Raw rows
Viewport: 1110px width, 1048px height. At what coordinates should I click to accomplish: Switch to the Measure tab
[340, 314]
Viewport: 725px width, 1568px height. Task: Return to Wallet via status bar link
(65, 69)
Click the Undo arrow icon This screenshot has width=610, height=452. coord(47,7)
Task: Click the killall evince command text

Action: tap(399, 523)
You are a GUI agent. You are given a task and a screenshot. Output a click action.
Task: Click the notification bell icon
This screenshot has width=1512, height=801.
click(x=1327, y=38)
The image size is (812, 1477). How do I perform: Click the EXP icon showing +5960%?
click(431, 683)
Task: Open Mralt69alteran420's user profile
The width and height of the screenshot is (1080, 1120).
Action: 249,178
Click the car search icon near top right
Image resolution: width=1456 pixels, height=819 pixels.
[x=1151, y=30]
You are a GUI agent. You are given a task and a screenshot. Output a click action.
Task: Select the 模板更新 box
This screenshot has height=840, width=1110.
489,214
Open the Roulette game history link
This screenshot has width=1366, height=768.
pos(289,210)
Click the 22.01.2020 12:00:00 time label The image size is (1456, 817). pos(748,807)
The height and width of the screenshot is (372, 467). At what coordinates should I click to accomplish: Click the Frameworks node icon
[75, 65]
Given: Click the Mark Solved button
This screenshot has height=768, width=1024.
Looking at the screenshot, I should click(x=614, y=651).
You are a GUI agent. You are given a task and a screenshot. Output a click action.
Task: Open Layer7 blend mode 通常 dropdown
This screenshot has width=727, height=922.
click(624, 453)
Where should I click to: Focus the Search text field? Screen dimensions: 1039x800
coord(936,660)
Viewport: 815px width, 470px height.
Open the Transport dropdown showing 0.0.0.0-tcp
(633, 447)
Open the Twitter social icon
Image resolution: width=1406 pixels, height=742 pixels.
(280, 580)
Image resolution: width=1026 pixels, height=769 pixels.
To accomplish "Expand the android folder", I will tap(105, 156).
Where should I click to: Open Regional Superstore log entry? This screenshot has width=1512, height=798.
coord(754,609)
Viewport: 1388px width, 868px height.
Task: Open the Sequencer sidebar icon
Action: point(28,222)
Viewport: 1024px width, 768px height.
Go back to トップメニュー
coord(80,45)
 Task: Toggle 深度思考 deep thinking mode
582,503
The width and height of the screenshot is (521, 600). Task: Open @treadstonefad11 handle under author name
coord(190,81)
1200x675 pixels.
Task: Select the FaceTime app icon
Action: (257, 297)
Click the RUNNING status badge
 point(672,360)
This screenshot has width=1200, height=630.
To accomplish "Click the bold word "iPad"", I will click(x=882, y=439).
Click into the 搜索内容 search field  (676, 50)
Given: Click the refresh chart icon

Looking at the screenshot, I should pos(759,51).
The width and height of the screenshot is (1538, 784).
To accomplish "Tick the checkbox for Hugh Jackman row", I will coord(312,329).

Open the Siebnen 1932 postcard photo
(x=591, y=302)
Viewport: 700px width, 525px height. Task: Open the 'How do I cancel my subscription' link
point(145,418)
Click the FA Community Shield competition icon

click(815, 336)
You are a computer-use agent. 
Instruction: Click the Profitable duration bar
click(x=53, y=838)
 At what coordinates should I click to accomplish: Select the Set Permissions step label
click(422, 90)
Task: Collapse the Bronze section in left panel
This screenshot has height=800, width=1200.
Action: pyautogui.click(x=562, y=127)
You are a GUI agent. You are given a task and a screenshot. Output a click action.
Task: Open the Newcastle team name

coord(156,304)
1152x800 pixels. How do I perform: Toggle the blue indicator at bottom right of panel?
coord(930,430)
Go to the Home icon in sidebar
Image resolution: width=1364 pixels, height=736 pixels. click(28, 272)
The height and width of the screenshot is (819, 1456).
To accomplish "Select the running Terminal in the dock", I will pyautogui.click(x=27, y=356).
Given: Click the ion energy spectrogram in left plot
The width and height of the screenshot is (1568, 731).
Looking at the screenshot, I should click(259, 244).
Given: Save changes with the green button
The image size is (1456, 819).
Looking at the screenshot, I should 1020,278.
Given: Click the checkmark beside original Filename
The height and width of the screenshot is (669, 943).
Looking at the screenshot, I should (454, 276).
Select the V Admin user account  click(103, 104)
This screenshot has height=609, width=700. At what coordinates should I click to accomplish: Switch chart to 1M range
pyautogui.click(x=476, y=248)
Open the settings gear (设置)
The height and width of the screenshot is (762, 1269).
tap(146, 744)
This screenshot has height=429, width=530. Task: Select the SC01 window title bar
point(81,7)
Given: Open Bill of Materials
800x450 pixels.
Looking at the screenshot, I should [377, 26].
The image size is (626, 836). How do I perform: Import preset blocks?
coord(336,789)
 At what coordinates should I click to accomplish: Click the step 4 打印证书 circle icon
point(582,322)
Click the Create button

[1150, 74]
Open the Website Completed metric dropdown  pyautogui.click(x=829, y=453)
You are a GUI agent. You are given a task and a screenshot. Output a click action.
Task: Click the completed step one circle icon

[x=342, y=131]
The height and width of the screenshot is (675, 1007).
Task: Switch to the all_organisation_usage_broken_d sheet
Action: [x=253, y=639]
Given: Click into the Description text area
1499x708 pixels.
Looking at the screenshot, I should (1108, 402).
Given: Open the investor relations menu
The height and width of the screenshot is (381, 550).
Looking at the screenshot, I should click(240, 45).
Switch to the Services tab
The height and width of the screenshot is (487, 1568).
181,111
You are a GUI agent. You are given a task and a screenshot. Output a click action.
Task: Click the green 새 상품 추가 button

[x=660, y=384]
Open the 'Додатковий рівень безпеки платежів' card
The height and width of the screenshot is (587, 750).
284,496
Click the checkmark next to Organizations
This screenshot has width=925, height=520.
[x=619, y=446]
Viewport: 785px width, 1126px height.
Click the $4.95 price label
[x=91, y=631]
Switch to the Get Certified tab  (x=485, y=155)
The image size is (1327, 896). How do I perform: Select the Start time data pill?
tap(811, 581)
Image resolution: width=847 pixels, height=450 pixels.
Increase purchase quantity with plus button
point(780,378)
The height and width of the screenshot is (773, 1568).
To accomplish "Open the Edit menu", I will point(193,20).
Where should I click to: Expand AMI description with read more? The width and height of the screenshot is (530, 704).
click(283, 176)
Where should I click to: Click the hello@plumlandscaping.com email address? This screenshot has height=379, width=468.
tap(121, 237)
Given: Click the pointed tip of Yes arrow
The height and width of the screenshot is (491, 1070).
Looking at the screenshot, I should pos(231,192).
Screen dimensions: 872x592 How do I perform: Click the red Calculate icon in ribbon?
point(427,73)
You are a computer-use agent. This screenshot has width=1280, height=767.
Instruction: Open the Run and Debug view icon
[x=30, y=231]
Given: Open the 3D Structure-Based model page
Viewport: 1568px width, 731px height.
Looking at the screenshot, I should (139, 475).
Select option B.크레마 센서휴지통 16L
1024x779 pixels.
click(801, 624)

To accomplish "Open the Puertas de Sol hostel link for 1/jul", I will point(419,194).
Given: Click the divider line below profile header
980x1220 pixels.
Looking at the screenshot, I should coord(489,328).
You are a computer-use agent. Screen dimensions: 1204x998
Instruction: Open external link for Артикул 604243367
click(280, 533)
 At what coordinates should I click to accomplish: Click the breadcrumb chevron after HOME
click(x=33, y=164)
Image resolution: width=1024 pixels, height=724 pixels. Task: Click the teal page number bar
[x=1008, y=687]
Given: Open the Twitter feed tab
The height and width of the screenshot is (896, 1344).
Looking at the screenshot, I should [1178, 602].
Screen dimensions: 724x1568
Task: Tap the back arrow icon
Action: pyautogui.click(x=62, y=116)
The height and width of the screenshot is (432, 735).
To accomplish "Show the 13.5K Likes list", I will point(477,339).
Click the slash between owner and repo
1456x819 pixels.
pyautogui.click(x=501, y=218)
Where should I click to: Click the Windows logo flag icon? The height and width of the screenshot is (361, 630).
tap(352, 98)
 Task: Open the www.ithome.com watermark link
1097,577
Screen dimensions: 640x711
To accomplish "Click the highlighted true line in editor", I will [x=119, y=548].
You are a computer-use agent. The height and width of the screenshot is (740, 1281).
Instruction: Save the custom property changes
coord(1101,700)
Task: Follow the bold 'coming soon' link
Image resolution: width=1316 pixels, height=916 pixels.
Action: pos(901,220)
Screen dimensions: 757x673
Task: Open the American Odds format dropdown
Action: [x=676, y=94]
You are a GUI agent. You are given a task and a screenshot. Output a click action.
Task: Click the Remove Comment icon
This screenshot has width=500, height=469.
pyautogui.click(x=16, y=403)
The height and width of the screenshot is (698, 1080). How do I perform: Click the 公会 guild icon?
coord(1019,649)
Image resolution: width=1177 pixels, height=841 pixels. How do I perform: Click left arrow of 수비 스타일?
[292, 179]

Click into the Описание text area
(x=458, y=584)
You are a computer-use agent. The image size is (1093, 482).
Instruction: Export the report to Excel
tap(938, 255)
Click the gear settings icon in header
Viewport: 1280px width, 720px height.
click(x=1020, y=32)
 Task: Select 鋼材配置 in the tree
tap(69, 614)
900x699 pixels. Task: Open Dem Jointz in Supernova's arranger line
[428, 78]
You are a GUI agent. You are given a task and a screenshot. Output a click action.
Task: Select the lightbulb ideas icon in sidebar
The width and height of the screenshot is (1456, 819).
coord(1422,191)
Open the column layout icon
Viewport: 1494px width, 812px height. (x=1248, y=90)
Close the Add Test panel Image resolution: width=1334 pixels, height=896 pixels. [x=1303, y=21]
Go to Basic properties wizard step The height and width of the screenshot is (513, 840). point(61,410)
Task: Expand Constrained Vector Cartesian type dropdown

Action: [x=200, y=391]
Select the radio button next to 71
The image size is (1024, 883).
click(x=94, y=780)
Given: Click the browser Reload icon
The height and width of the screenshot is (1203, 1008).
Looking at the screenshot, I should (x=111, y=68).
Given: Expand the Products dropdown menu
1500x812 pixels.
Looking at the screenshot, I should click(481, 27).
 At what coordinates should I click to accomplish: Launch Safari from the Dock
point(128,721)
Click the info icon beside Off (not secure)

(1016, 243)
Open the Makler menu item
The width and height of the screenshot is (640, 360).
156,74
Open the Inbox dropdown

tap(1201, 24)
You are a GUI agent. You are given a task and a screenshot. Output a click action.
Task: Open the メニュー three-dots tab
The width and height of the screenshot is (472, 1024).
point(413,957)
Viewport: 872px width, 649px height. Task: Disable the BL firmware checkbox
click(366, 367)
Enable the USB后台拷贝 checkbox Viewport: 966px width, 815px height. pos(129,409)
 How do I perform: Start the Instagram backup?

To be done:
Extract every row above that contains the string "bold" and copy each one in full. Case counts when matching.

Task result:
To accomplish "Click the bold word "iPad"", I will click(x=882, y=439).
Task: Follow the bold 'coming soon' link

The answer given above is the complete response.